01 一人二役ではなく二人一役、それがダブルキャスト
二人一役とは、読んで字のごとく、二人の役者さんが一つの役を演じるという意味です。例えば、ある役の子ども時代・大人時代を別の役者さんが演じるようなことも「ダブルキャスト」といいますが、多くの場合は、二人の役者さんが公演ごとに交代しながら上演することを指すようです。
「あぁ、Aさんが演じる回と、Bさんが演じる回。どちらの公演を観に行こう?」なんて、悩んでしまうこともしばしば。どちらの回も観劇して、見比べることを楽しむ方も多くいます。
02 衣装や稽古が大変になるのでは?なんで「ダブルキャスト」にするの?
「ダブルキャスト」にする理由は、舞台・劇団によって様々ではありますが、そこにはいくつかのメリットがあります。

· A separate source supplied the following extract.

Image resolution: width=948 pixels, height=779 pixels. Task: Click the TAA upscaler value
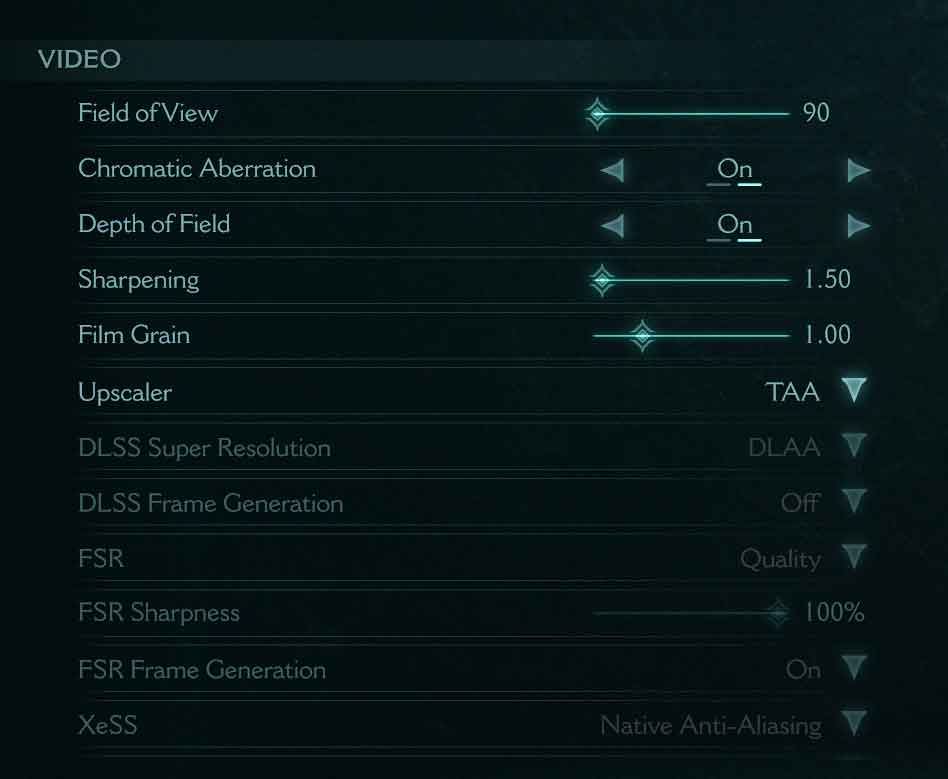point(793,392)
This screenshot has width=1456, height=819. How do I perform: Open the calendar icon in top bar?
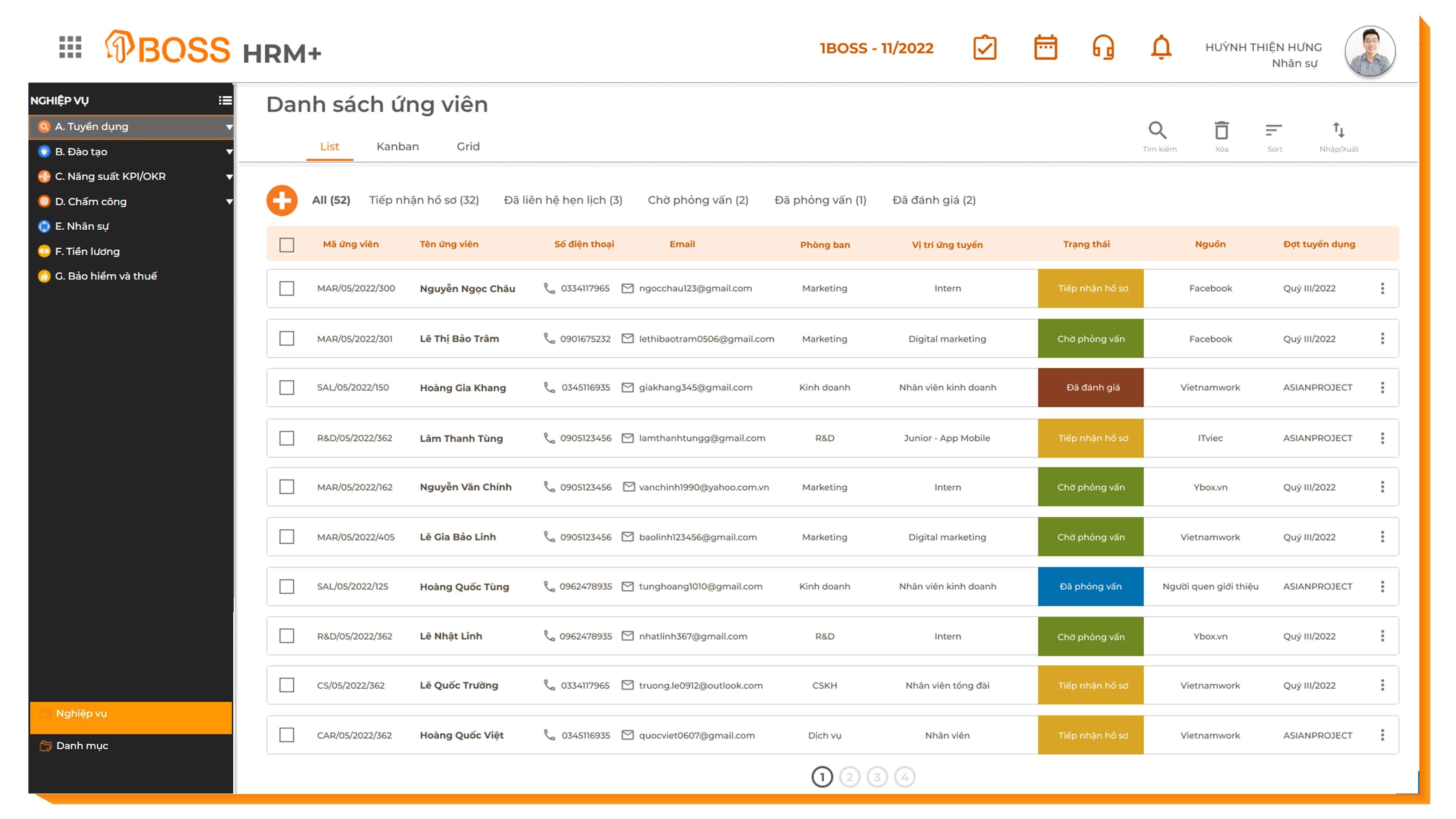1045,47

まず、舞台を構成するキャスト=告知をしてくれる人が増えることで、観客数の増加が見込めます。それにスケジュールに余裕が出る分、有名な役者さんを起用しやすくなり、これも観客増加へとつながります。
また、役者さんの疲労を抑えられるので長期公演が可能となり、ダブルキャストそれぞれの演じる回を観たいという欲求も相まって、リピーターの方を増やすことができます。また、急な体調不良で降板となってしまった人の代役として、同じ役を演じている人がカバーできるという利点もあります。
前述の収益面・運営面のメリットは舞台・劇団側のものになりますが、観客側にもメリットはあります。それは、役者さんが異なることで舞台の印象はガラッと変わる、という驚きと楽しみを味わえること。機会があれば、ぜひ一度、ダブルキャストの両方の回を楽しんでみてください。